According to the brokerage, Canara Bank reported higher-than-expected net profit of Rs 16.7 billion in the fourth quarter (although slightly below consensus), mainly helped by higher other income and lower provisions. Slippages were significantly higher at Rs 47.6 billion (3% of loans), excluding future retail exposure of Rs12 billion on which the bank carries a PCR of 60%.
“Overall credit growth was healthy and in line with the system at 10% yoy, but spreads were largely flat at 2.8% due to interest rate inversion on an a/c of slippages CBK indicated that the potential notional loss from now on its investment portfolio appears to be limited to Rs2bn, but we believe that rising G-sec yields could control the performance of Treasuries.
“We expect a gradual improvement in RoA/RoE to 0.6-0.7%/12-15% in FY23-25E from 0.5%/11% in FY22, thanks to better growth and lower LLP Keep buying with revised target price of Rs 282 (from Rs 290) based on (0.8x FY24E ABV) and sub investment of Rs 23 “said the brokerage.
Emkay Global has a holding rating on Reliance Industries stock with a price target of Rs 2,850 until FY26; therefore, RIL remains constructive on the mid-term refining outlook. MJ1 is on track for first gas at T3FY23. Jio is ready to roll out the pan-India 5G network. JioFiber added 2.7 million wireline broadband subscribers in FY22. Expansion of stores and digital emphasis will continue in retail. Giga factories are underway on 5,000 acres in Jamnagar.
“We are increasing FY23/24E GRM from $10/bbl each to $16/13 due to issues related to the Russian-Ukrainian conflict and general tightness in petroleum product markets. Capacity is absorbed. We are integrating also higher upstream gas prices We reduced Jio FY23e EBITDA by 3% due to outsourcing (offset by higher ARPU), while retail is down up 7%/5% in FY23/24 on better Q4 numbers vs peers. However, we are increasing our capex estimate for FY23E,” the brokerage said.
The brokerage doesn’t see too much of an upside in Indus Towers’ stock and has recommended keeping the stock.

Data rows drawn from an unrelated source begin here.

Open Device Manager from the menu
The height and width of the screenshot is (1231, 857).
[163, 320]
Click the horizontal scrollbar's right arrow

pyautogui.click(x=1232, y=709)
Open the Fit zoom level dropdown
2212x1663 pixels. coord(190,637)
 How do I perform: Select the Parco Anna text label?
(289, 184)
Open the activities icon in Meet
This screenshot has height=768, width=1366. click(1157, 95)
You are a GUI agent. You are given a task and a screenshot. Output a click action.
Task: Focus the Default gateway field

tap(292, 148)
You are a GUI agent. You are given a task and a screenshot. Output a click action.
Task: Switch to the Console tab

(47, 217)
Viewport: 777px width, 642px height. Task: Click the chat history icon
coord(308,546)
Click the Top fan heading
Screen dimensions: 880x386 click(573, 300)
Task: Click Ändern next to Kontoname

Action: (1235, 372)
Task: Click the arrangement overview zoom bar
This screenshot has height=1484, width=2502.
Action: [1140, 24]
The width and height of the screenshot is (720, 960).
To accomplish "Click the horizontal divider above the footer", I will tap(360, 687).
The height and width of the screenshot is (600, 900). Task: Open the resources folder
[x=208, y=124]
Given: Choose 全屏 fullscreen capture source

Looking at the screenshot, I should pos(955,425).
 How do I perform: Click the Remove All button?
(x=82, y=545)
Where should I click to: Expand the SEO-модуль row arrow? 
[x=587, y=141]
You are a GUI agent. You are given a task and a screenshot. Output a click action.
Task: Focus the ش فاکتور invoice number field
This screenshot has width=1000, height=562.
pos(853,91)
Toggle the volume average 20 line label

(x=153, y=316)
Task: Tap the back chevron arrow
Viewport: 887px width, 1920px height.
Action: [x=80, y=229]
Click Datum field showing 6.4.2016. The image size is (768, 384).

“Indus’ business prospects continue to be primarily dependent on Bharti Airtel for additional tower additions, supported only by a one-time lease. While the sale of Vodafone PLC’s stake helped reduce receivables slightly, the inability to VIL to raise capital will continue to restrict investments in the network, in addition, the MSA recently concluded with a customer comes with a rental discount, which is negative for the growth of additional revenues, which is already lower Despite this, we are not building a lower ARPT due to management’s lack of disclosure regarding new rental pricing VIL’s timely payments on incremental billing even after MSA renewals (at lower rates reduced) lack clarity (cities, fiber, small cells, etc.); 4) timely payments and network investments by VIL; and 5 ) growth of Jio,” the brokerage said.